[Items listed in a dataset]
--- START ---

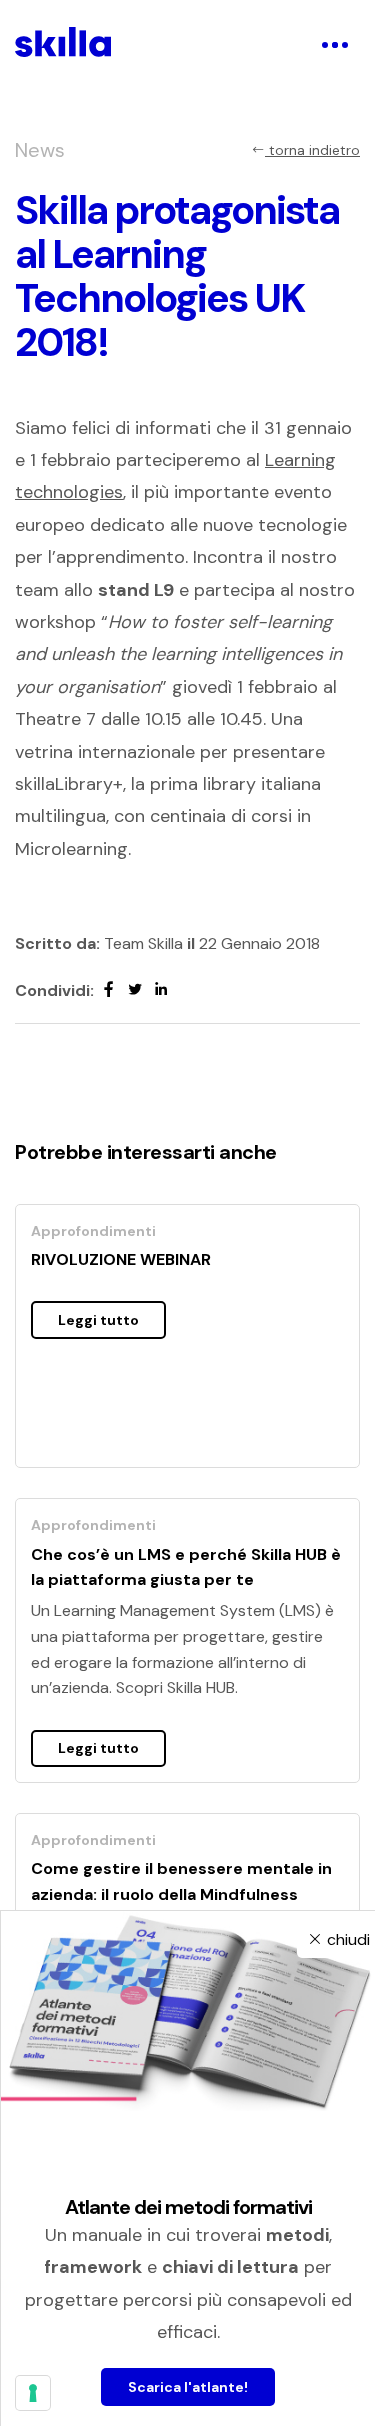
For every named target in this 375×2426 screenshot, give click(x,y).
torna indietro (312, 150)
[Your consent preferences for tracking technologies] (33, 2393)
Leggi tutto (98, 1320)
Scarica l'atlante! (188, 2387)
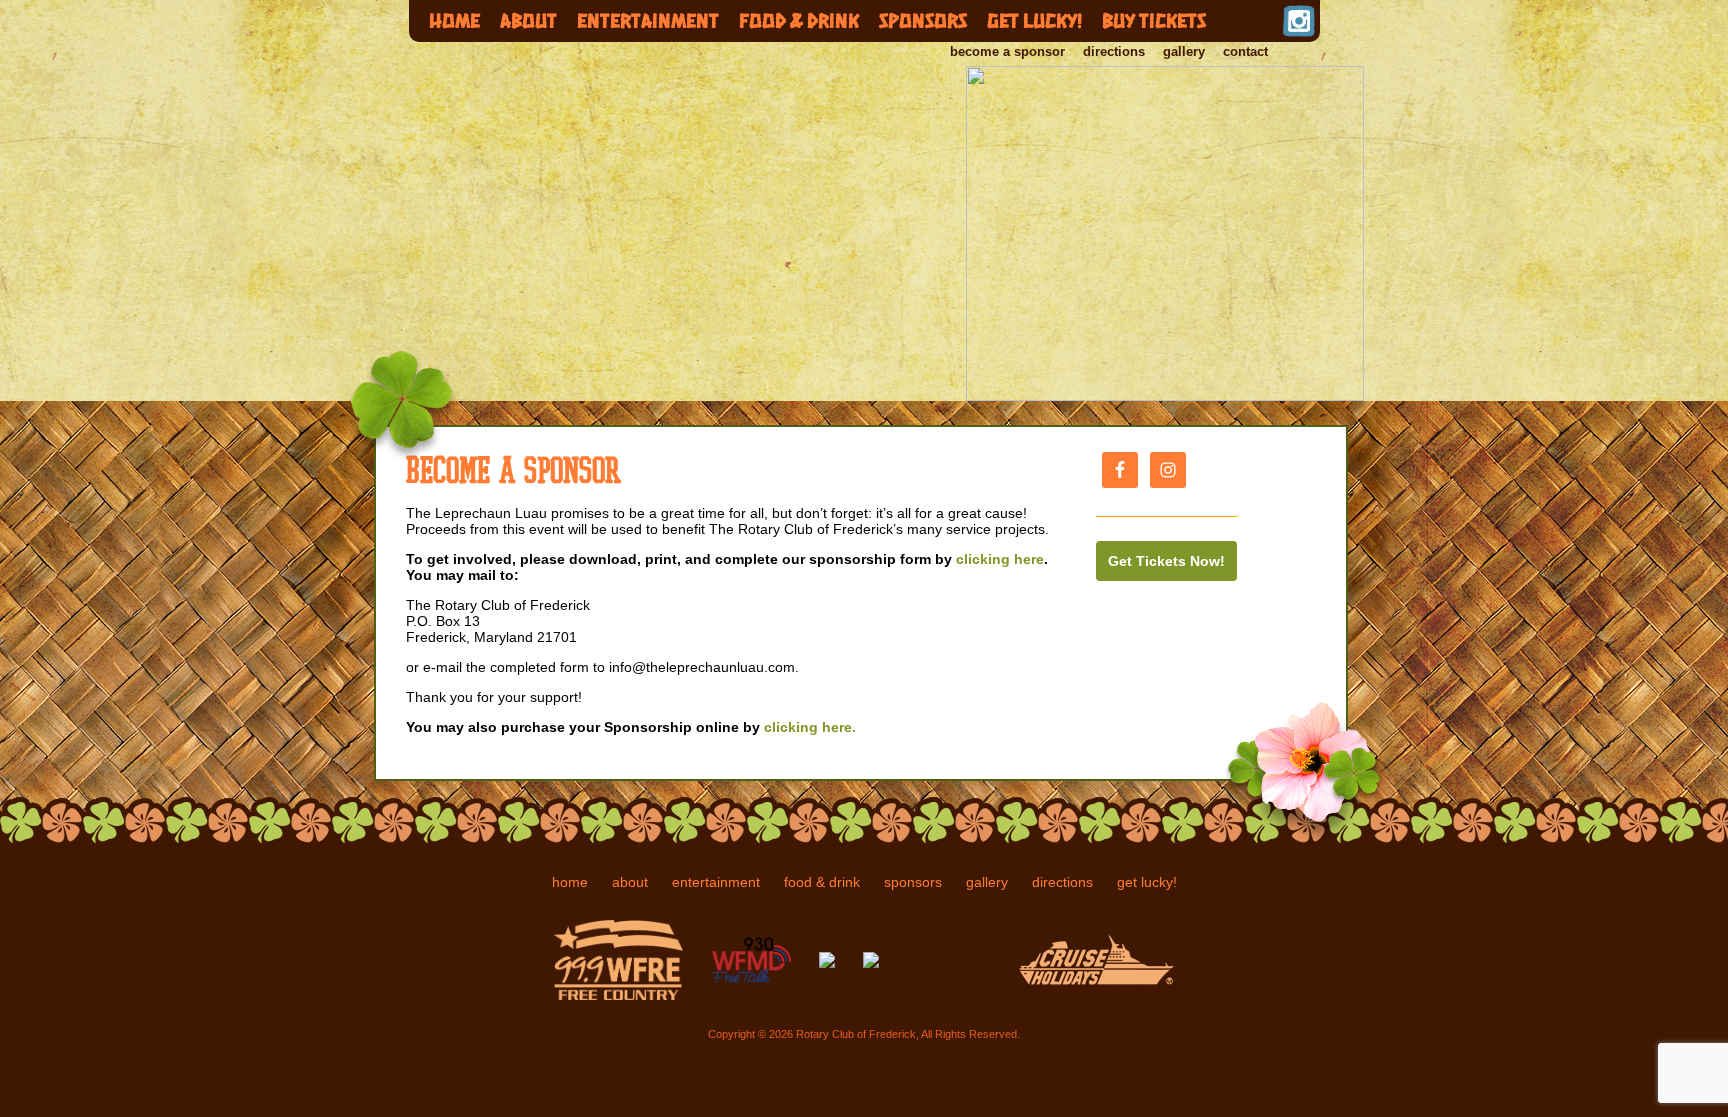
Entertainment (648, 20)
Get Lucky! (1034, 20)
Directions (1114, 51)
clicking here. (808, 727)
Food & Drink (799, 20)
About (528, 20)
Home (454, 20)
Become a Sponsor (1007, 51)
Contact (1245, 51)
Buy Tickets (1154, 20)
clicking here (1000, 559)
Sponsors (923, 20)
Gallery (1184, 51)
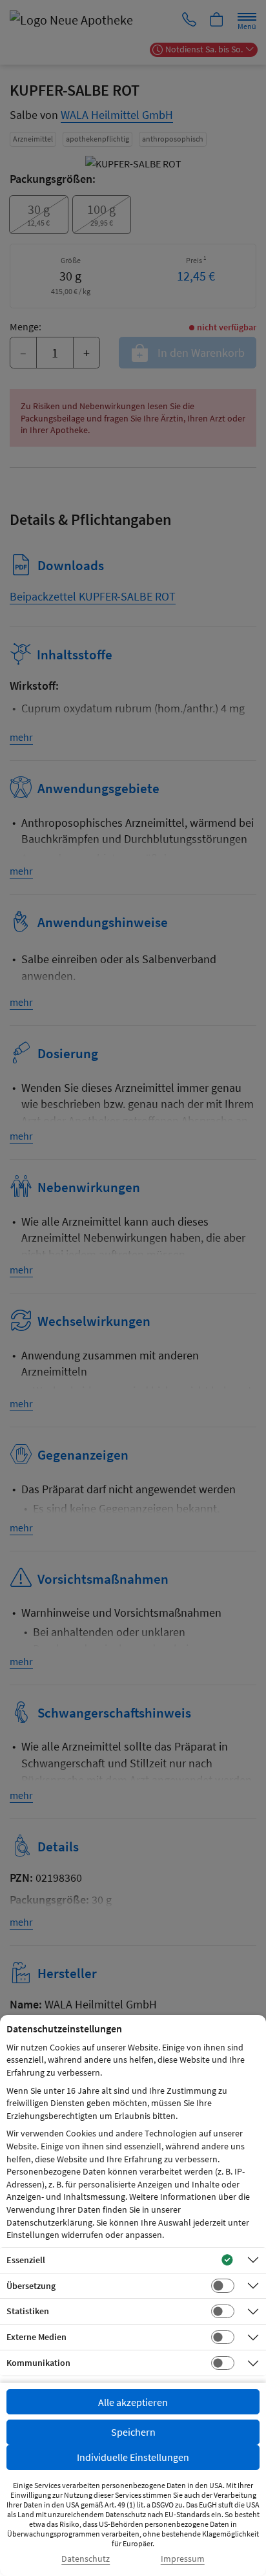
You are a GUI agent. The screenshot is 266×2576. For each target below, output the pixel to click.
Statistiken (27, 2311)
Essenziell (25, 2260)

--- END ---

**Task to carry out**
Reproduce precisely the lines of the entries above, from the one containing "clicking here. (808, 727)" through the final one, both ends included, and omit the pictures.

**Solution to this task**
clicking here. (808, 727)
Food & Drink (799, 20)
About (528, 20)
Home (454, 20)
Become a Sponsor (1007, 51)
Contact (1245, 51)
Buy Tickets (1154, 20)
clicking here (1000, 559)
Sponsors (923, 20)
Gallery (1184, 51)
You are a GUI agent. The screenshot is 266×2576. For each target below, output the pixel to click.
Statistiken (27, 2311)
Essenziell (25, 2260)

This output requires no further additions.